- [What the task asks]: Set out the material from the line with "Image resolution: width=449" to the line with "[x=278, y=185]" as a Markdown table with the columns No. and Entry, leaving out blank lines.

################

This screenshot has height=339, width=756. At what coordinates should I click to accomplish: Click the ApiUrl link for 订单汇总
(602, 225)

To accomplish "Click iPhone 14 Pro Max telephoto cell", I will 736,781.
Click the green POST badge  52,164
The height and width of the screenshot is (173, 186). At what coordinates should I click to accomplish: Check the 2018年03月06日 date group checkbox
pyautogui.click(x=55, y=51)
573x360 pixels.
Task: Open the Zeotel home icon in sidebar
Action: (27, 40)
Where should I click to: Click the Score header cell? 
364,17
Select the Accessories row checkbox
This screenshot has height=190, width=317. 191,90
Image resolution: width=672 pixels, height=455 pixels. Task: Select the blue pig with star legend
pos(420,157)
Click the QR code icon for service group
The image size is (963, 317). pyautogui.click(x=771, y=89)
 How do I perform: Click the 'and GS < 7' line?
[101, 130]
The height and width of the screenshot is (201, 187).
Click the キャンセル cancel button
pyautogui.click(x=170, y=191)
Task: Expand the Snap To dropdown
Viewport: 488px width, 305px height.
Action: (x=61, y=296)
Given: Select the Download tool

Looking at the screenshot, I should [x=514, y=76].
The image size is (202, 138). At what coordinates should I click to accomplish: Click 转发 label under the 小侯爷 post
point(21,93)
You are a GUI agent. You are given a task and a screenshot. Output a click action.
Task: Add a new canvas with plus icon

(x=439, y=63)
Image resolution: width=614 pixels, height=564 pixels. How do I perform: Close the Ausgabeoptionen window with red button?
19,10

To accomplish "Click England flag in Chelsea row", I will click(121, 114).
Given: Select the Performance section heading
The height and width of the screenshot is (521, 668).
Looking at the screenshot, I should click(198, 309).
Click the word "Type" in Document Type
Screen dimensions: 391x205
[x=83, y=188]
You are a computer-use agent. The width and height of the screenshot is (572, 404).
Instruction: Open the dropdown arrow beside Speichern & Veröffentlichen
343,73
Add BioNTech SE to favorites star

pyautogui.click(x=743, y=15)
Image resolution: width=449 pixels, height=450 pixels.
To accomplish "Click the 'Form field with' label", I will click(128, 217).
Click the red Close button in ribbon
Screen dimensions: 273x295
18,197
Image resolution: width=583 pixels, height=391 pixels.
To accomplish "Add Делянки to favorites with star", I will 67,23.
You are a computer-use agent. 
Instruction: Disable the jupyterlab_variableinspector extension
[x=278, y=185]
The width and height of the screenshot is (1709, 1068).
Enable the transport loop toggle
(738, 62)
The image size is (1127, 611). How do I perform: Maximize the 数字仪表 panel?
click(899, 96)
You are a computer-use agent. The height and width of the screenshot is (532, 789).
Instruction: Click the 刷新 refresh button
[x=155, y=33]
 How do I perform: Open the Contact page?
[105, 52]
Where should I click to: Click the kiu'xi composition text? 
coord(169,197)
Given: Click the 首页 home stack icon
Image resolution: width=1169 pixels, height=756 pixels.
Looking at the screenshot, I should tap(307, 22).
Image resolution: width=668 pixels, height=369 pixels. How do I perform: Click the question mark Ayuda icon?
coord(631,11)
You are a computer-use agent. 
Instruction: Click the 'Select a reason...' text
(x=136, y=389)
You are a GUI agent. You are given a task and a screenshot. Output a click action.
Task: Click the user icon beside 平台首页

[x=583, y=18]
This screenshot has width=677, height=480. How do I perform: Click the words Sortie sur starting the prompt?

################

- [Full output]:
| No. | Entry |
|---|---|
| 1 | Image resolution: width=449 pixels, height=450 pixels. |
| 2 | To accomplish "Click the 'Form field with' label", I will click(128, 217). |
| 3 | Click the red Close button in ribbon |
| 4 | Screen dimensions: 273x295 |
| 5 | 18,197 |
| 6 | Image resolution: width=583 pixels, height=391 pixels. |
| 7 | To accomplish "Add Делянки to favorites with star", I will 67,23. |
| 8 | You are a computer-use agent.  |
| 9 | Instruction: Disable the jupyterlab_variableinspector extension |
| 10 | [x=278, y=185] |